La Grâce, puissance qui nous poursuit

La Grâce, puissance qui nous poursuit

La Grâce, puissance qui nous poursuit

Il y a presque trois décennies, je ne comprenais pas la grâce de Dieu de la même façon qu’aujourd’hui. Désormais, je reconnais sa puissance dans ma vie. Cette faveur imméritée de Dieu, qui me poursuit, me transforme, qui est durable, mystérieuse et proche : cette faveur me fascine et me captive. La Parole de Dieu est le canal principal qui mène à une compréhension solide de la grâce de Dieu et de son action mystérieuse. Par ailleurs, la connaissance de certains textes littéraires permet d’atteindre une conscience plus profonde des façons dont la grâce agit.

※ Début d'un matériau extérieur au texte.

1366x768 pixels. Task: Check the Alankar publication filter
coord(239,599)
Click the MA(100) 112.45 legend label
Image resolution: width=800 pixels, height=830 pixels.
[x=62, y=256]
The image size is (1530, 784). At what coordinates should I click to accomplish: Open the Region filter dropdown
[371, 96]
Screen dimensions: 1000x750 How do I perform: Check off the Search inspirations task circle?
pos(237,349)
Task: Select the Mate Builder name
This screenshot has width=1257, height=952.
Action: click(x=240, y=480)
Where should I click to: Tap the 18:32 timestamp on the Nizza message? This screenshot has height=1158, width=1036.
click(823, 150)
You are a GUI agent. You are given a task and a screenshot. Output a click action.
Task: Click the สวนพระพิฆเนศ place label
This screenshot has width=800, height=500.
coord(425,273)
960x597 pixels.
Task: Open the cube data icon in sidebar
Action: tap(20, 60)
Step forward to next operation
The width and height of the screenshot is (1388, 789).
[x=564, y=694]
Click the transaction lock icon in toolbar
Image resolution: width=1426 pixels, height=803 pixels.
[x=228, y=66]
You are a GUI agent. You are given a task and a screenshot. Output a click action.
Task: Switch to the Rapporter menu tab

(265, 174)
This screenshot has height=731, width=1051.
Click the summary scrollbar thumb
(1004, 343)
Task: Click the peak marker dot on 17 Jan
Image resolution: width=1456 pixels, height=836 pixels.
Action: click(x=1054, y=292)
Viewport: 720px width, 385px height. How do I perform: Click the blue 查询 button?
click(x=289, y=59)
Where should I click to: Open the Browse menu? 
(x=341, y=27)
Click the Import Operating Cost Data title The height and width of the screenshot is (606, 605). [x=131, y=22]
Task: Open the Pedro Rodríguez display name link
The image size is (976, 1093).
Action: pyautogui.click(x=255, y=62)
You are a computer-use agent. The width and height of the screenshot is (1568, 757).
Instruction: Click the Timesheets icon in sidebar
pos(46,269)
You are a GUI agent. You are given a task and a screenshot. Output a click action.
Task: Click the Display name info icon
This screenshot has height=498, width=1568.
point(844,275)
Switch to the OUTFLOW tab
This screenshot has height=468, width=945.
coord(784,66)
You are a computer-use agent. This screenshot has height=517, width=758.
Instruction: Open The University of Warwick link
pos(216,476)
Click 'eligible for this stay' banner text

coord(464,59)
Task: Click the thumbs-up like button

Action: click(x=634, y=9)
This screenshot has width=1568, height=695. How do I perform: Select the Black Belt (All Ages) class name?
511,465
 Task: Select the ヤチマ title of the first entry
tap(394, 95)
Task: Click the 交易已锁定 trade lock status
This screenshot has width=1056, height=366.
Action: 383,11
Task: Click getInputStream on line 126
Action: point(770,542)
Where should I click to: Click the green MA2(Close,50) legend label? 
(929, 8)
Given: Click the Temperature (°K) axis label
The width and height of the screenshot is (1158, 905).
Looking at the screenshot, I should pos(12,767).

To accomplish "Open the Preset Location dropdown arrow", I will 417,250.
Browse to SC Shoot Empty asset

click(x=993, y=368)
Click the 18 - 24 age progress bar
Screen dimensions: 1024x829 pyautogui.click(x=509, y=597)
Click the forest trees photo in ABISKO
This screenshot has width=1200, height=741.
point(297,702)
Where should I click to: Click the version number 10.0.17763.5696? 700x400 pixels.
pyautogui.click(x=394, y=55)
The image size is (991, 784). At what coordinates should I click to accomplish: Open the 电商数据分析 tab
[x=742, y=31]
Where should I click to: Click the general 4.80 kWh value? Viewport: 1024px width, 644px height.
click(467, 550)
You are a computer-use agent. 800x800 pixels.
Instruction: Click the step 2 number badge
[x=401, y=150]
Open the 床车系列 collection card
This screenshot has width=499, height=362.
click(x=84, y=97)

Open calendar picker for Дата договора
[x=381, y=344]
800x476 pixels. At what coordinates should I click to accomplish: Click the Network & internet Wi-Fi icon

John Milton, le poète puritain anglais du dix-septième siècle, reconstruit le récit biblique de la chute dans son poème épique Paradis perdu (1667). Une étude attentive de cette œuvre, organisée en 12 volumes, révèle l’accent placé par Milton sur le triomphe de la bonté de Dieu sur le mal et sur le rôle de la grâce prévenante dans le salut de l’humanité par Jésus-Christ. Dans les 10 premiers volumes, Milton met en scène la création parfaite de Dieu et les événements qui précèdent la désobéissance d’Adam et Ève et leur chute. Le tome dix se termine avec la confession par Adam et Ève de leur péché. Ils tombent prostrés, « leurs larmes irrigant le sol » (1101-2) et dans les remords, suppliant afin de recevoir le pardon. Puis, le début du tome onze évoque le thème de la grâce prévenante :

Ainsi, dans leur situation désespérée, ils se tenaient debout repentants

Priant ; éloignés du trône de miséricorde

La grâce prévenante descendue avait enlevé

Leurs cœurs de pierre et les avait remplacés par une chair

Nouvelle et régénérée.1     

La grâce prévenante, par essence, rend Adam et Ève capables d’être pénitents quant à leur péché alors qu’ils sont sur le point d’être bannis du paradis. Dans The Theology of Freedom in Paradise Lost, Benjamin Myers écrit : « Le fait même qu’Ève et Adam deviennent pénitents, après tout ce qui est arrivé, démontre l’intervention de la grâce de Dieu ». Myers affirme que le concept de grâce prévenante « est central dans la théologie de la conversion dans Paradis perdu » 2 (pp. 220-21). La grâce prévenante donne à Adam et Ève la capacité d’avoir des remords tout en acceptant le plan de Dieu pour le salut éternel, malgré les conséquences terrestres de leur désobéissance.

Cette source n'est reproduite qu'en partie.